Son visage marqué, qui aurait pu l’enfermer dans une catégorie de rôles de “bad boys”, lui a finalement permis de se glisser dans la peau d’une large palette de personnages, et à être demandé par des réalisateurs qui en rendraient jaloux plus d’un. Après une première expérience américaine avec Zero Dark Thirty de Kathryn Bigelow en 2013, récemment, c’est Ryan Gosling qui l’a sollicité pour son premier long métrage. “Il m’a envoyé un mail via mon agent avec son scénario en me proposant le rôle. Je l’ai rencontré deux jours avant de tourner à Détroit aux États-Unis”, raconte Reda Kateb. 

J’avais déjà du respect pour lui au-delà de l’acteur de Drive, je l’avais vu dans d’autres films, je sentais qu’il avait un univers, il avait quelque chose, c’est vraiment du flair, presque chimique. Il m’avait vu dans Un prophète et Zero Dark Thirty et il m’a proposé un rôle très différent.

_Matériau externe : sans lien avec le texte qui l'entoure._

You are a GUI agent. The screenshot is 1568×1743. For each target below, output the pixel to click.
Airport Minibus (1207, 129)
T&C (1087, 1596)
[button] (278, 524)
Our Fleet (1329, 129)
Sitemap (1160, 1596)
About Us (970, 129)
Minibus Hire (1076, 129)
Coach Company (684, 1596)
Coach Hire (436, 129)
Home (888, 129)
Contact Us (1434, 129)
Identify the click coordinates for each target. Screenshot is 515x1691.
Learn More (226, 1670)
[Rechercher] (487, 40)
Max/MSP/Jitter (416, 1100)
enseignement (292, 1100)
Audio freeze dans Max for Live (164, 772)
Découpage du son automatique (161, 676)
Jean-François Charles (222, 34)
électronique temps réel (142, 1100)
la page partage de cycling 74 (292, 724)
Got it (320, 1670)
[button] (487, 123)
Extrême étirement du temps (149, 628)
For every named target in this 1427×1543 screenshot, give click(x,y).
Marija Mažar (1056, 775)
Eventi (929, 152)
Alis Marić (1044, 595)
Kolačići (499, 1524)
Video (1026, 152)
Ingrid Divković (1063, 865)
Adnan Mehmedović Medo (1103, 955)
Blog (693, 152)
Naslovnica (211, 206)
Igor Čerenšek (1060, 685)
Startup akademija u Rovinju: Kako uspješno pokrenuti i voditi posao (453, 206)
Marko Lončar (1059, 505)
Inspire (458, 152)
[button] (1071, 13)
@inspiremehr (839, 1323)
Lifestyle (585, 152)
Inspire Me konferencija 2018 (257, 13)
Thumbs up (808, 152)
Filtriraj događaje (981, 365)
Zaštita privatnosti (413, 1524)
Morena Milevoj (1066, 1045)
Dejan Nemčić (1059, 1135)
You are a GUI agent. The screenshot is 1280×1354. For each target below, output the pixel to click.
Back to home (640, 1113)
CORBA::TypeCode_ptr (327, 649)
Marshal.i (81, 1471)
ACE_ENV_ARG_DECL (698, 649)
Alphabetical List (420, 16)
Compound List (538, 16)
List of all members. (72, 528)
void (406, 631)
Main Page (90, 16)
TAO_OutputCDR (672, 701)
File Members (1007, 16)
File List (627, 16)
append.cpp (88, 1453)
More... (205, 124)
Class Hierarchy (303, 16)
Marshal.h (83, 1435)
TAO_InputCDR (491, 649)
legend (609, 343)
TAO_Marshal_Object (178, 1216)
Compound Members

Ce rôle, c’est celui d’une sorte d’ange bienfaiteur dans le monde noir et suffoquant construit par Ryan Gosling dans son beau Lost River. “C’est toujours particulier car quand on reçoit un scénario comme ça, on espère qu’on va aimer. Je n’ai pas été déçu, j’ai beaucoup aimé.” Bingo.

Le tournage, “c’était génial” avec “beaucoup d’improvisation“. L’apprenti réalisateur met en confiance son équipe, et noue une vraie relation avec les acteurs. “La première nuit de tournage il m’a dit : “T’es pas du tout obligé de dire ton texte, on peut très bien rouler pendant deux heures en bagnole sans rien dire, je te filme et on va voir si a un moment les mots viennent.” C’est ce qu’on a fait, il avait une petite caméra qu’il tenait lui-même. C’était assez marrant de conduire avec l’acteur de Drive qui me filmait.”

Pitchoune

Pour l’acteur, qui en “seulement” six ans de carrière compte déjà une filmographie ultra-riche, l’étape suivante s’est présentée de manière plutôt naturelle. À l’image de Ryan Gosling, c’est derrière la caméra qu’il a fait ses débuts il y a quelques mois en tournant son premier court métrage.
Pour ce film, Reda Kateb s’est inspiré de sa propre vie, et notamment de quelques années de galère qui ont donné naissance à l’histoire de Pitchoune :

À une époque,  j’allais faire le clown dans des anniversaires pour enfants chez des gens qui avaient des grands appartements ou des maisons, ou j’étais envoyé comme animateur, clown, cowboy ou pirate dans des comités d’entreprise, des évènements.
Il y a une dizaine d’années, j’ai fait deux jours d’animation au salon du camping car, et j’ai trouvé qu’il y avait quelque chose de tragicomique dans cette situation d’être habillé en clown, d’aller manger à la cantine habillé et maquillé au milieu d’un salon. Je m’étais dit que j’en ferais quelque chose, je ne savais pas encore quoi, et c’est devenu cette petite histoire.

Avec Pitchoune, dont le montage vient tout juste de s’achever, le très talentueux Reda Kateb rajoute une nouvelle corde à un arc déjà bien garni. Et pour la suite, il compte bien continuer à se faire plaisir, et à faire confiance à son (redoutable) instinct. “Jusqu’à présent je ne me suis pas trompé. Quand bien même je refuserais un film qui serait un grand succès derrière, je n’aurais pas de regrets.” 
Propos recueillis avec Louis Lepron.